● Exercise directions
Copy the entries below exactly; any picture among them should be left out.
┌──
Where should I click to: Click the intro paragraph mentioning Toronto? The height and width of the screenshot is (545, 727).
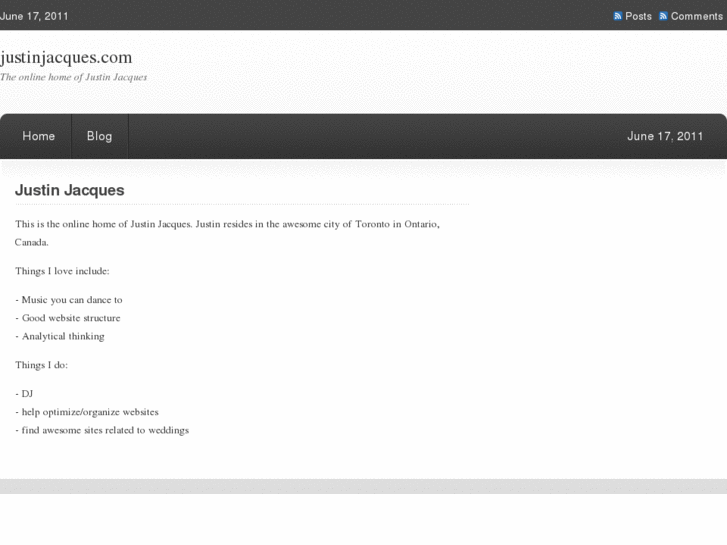[x=227, y=224]
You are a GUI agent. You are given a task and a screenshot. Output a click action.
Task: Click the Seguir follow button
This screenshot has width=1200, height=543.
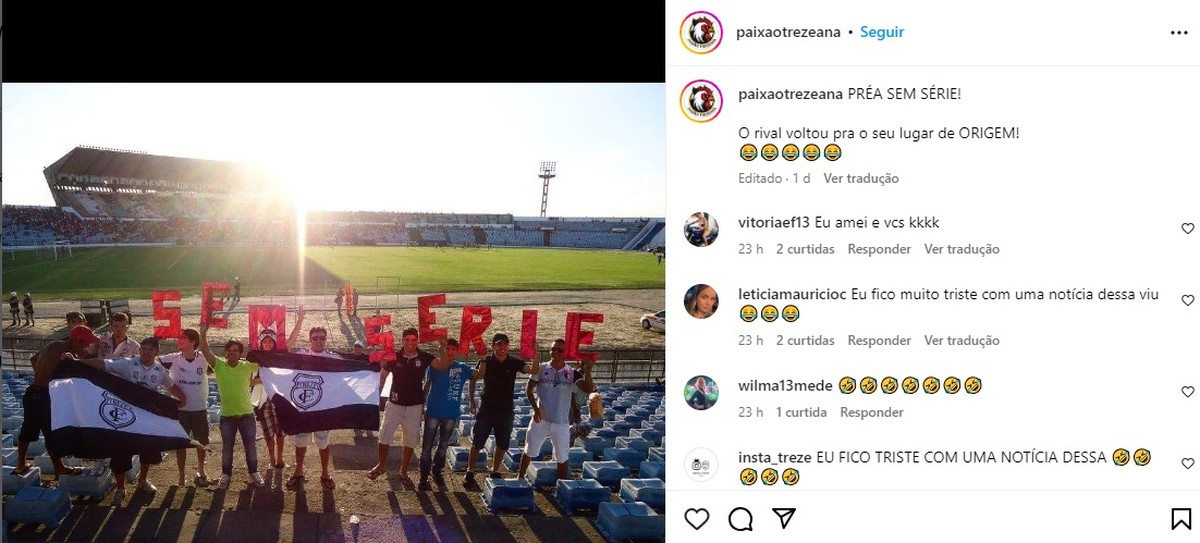click(882, 32)
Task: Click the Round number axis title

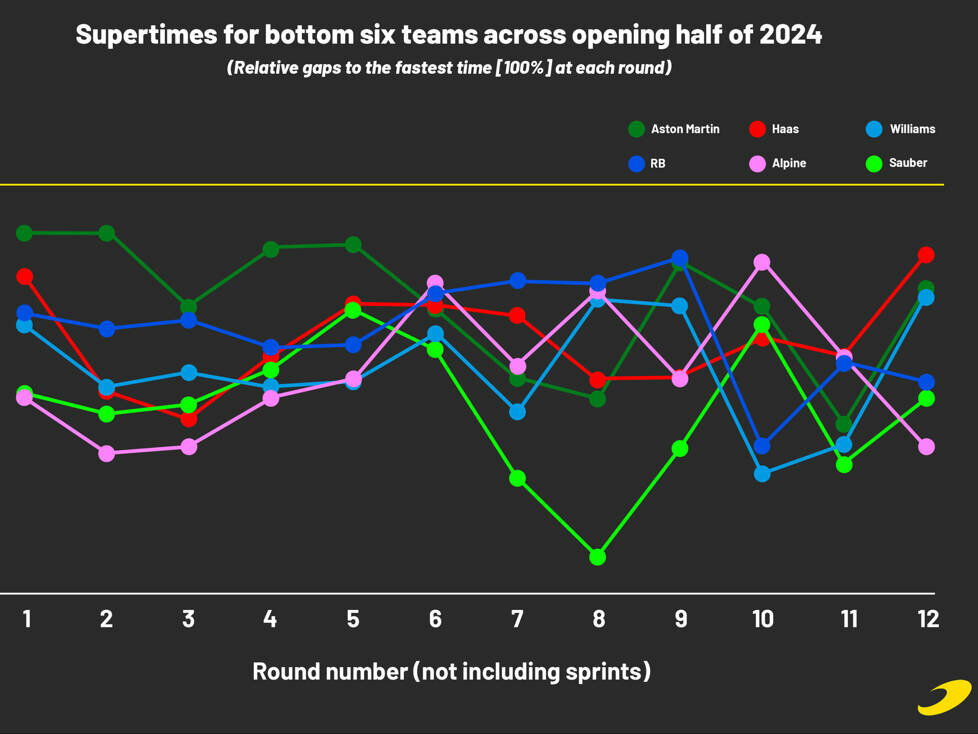Action: coord(452,672)
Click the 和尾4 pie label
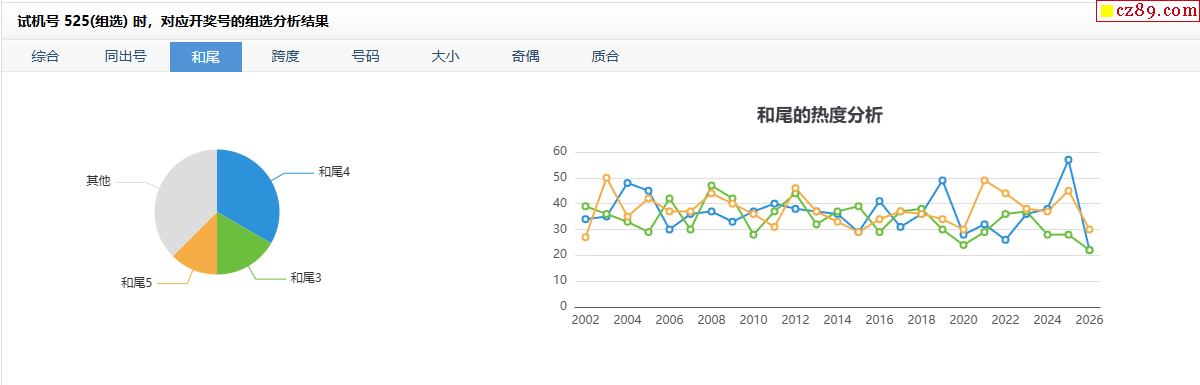 tap(334, 171)
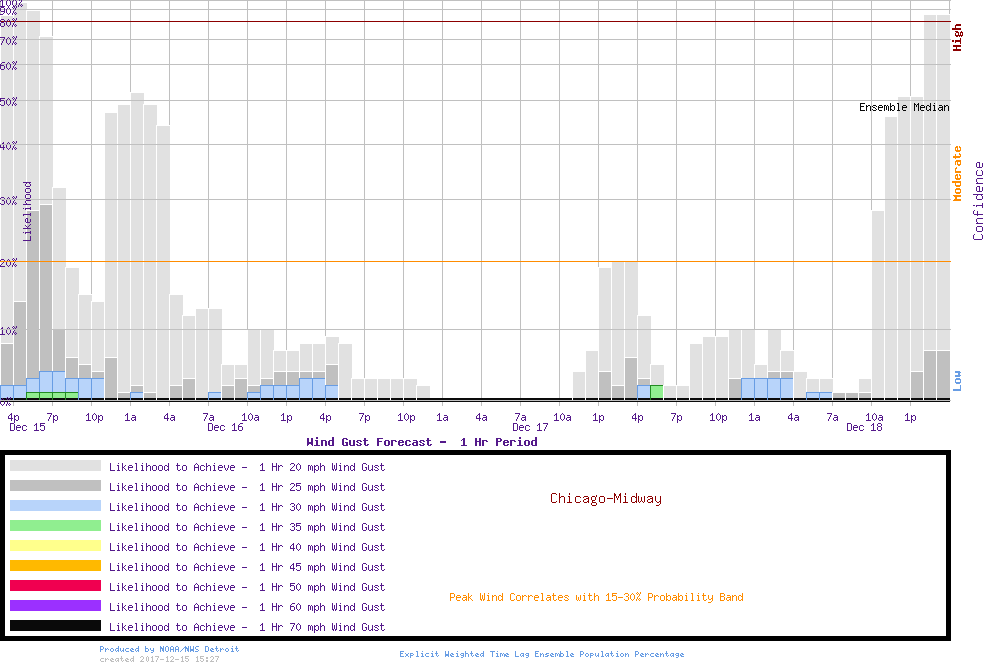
└──
● Solution below
Where should I click to: Click the intro paragraph mentioning Toronto? The height and width of the screenshot is (545, 727).
[x=227, y=224]
You are a GUI agent. You are given a task and a screenshot. Output a click action.
Task: Click the Seguir follow button
This screenshot has width=1200, height=543.
click(882, 32)
Task: Click the Round number axis title

Action: coord(452,672)
Click the 和尾4 pie label
 tap(334, 171)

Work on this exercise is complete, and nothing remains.